> _QUESTIONS TO ANSWER_:
a – In the text on the Delta variant, what death rate does the UK data show for the Delta variant?
b – Name every organization mentioned in the text on the Delta variant.
c – Carry on the text on the Delta variant from the point where it stops.

> _PAGE TEXT_:
· · · ·

However, experts say that even with cases appearing in local schools, it will be a long time before we have the data to support vaccinating under-18s.
Data coming out of the United Kingdom, where around two-thirds of the adult population have had at least one dose of a coronavirus vaccine, suggests that even if the Delta variant does spread more easily, it is also less dangerous.
“The Delta variant is clearly more infectious, around double compared to the original variant,” says Kirby Institute program head Prof Gregory Dore.
“(But) there is no evidence the Delta variant is more virulent than other variants. In fact, data from the UK shows the death rate from Alpha (original) variant is 2% compared to 0.3% for the Delta variant,” he says, referring to data released earlier this month by Public Health England.
Infectious diseases specialist and professor of microbiology at ANU Peter Collignon agrees, but cautions that the age groups affected by the Delta variant may be what is behind the numbers.
“My own view is that the Delta strain does spread more quickly, but there is no evidence that it causes more severe illness. In fact, the evidence is that it may cause less,” he says.
Prof Collignon suggests that this may be because young people are catching the Delta variant more and thus skewing the numbers, or simply because the virus is mutating to cause less severe illness.
“In some ways it is in a virus’s interest to spread more but cause less disease,” he says.
“If you’re a virus, you want to survive and you do that by spreading but not killing too many people.”
Either way, data from England also suggests that the vaccines are doing their job at fighting off the Delta variant.

· · · ·

> _EXERCISE DATA_:

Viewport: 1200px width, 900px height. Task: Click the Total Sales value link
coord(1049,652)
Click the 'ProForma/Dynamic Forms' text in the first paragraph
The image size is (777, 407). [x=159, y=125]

· · · ·

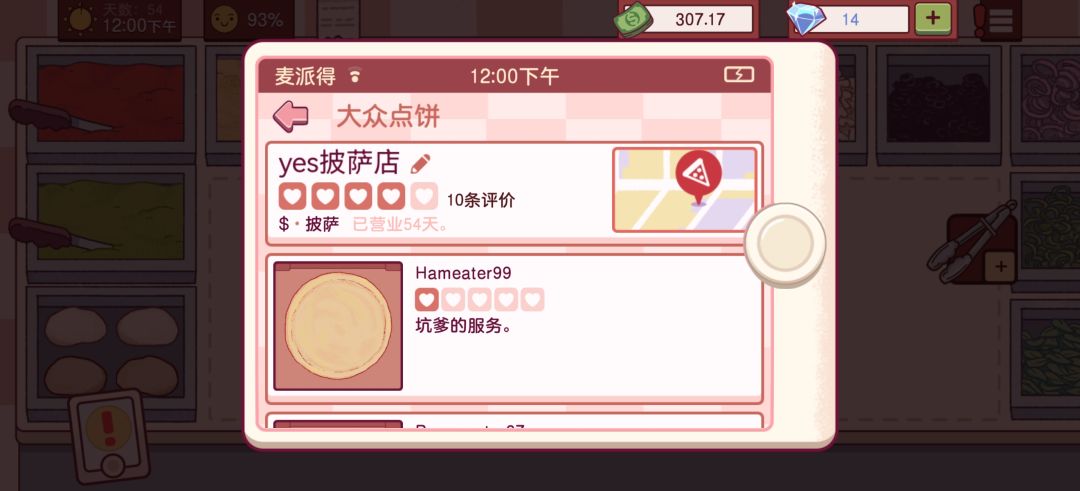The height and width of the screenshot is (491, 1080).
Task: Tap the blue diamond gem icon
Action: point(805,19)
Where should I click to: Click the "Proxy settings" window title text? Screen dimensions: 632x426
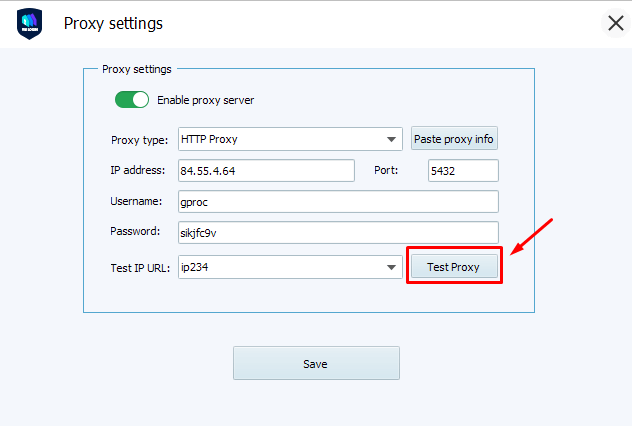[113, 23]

· · · ·

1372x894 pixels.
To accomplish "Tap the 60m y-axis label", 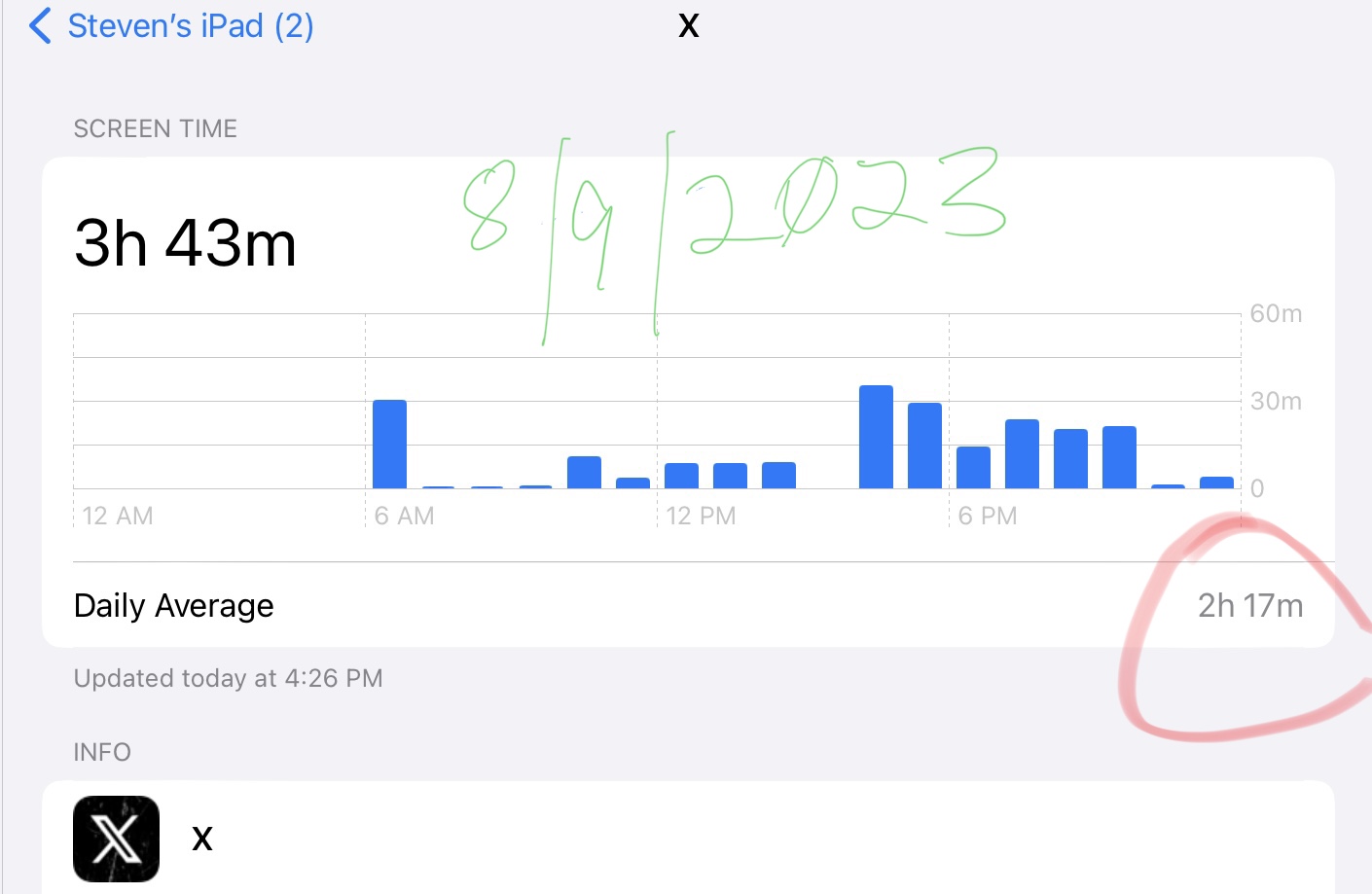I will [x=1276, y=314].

· · · ·

> _RESPONSES IN ORDER_:
a – 0.3%, compared with 2% for the Alpha variant.

b – Kirby Institute, Public Health England, ANU

c –
There, recent analysis suggests that two doses of the Pfizer vaccine remain 96 per cent effective against hospitalisation in those who do still catch the Delta variant versus no vaccine, while those who have had both shots of the AstraZeneca vaccine get in the order of 92 per cent protection against hospitalisation versus no vaccine.
And despite a dramatic uptick of new cases, to an average of more than 12,000 per day mostly of the Delta variety, coronavirus deaths in the increasingly vaccinated UK have flatlined at around a little more than a dozen per day.
Prof Collignon also says that given what we know about the coronavirus, there is little benefit to be gained from vaccinating under-18s, despite recent high profile school cases, because even if infected young people have the least risk of severe symptoms or death.
“The biggest gain from vaccinations comes in the over 50s, who suffer 99 per cent of the deaths” he says.
“There’s not enough benefit and we don’t have the data on the vaccines to justify vaccinating young people.”
“Children have the least amount of complications from Covid and you really need to do long-term studies. I don’t think mass vaccination of children is on the cards for at least a year or more.”